My name is Steve Goddard and I am a second-year graduate student in the Folk Studies Department at WKU. I came back to school after a long hiatus because I wanted to create a gift for the people I love. I’m not talking about my wife, kids or grandson (though I do love them) but the Kurds. This Indo-European group from the Middle East, numbering 30-40 million, have long been marginalized and brutalized by strongmen. As a result, they have emigrated in large numbers to the West, the largest population in the U.S. (10,000) settling in Nashville. So, I return to the gift.
Though I had worked among Kurdish refugees for the majority of my adult life, I wanted to offer something new to them. I wanted to conduct research and write a thesis about Kurdish life, which could then be added to the comparatively small collection of scholarly work concerning them. The greatest preponderance of what has been written speaks of their political life; conversely not much has been written of their folk life and that is what I want to offer. Folk studies is grounded in fieldwork, moving beside and among a group of interest and my two years at WKU have prepared me well for that aspect of folkloric work. However, as a thesis track student, there has been a professional void. Gratefully, my work with the Manuscripts and Folklife Archives this semester has helped to fill it.

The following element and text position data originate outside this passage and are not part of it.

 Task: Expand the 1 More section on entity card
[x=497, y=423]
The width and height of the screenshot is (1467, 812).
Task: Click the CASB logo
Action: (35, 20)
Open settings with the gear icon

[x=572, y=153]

I have spent the last sixteen weeks processing individual collections of the Kentucky Folklife Program, which came to WKU from Frankfort in the fall of 2012. I have organized and numbered and accessioned papers, slides, photographs and negatives, audio and video cassettes from fourteen collections, with subject matter as diverse as Burgoo festivals and Indian refugees and locations as disparate as Boyd County in the east and Union County in the west. I have learned how to create finding aids and post them to Top Scholar, KenCat and Pass the Word. And in the process, something more has been gained (i.e. filled the void).
I’ve come to understand that prominent folklorists of our day were once just novice fieldworkers, cutting their teeth as they gathered the treasures of Kentucky’s rich traditional culture. I’ve learned that the bond between fieldworker and archivist must be strong if the body of work produced by the former is to be preserved and presented by the latter. A detail as simple as a missing birthdate in fieldnotes can greatly encumber those accessing the archival material in the future. Lastly, I’ve gained a great respect for those on the other side of fieldwork, the archivists, who take what is gathered in face to face interaction and labor with boxes, folders and pencils to preserve that ethos for generations to come.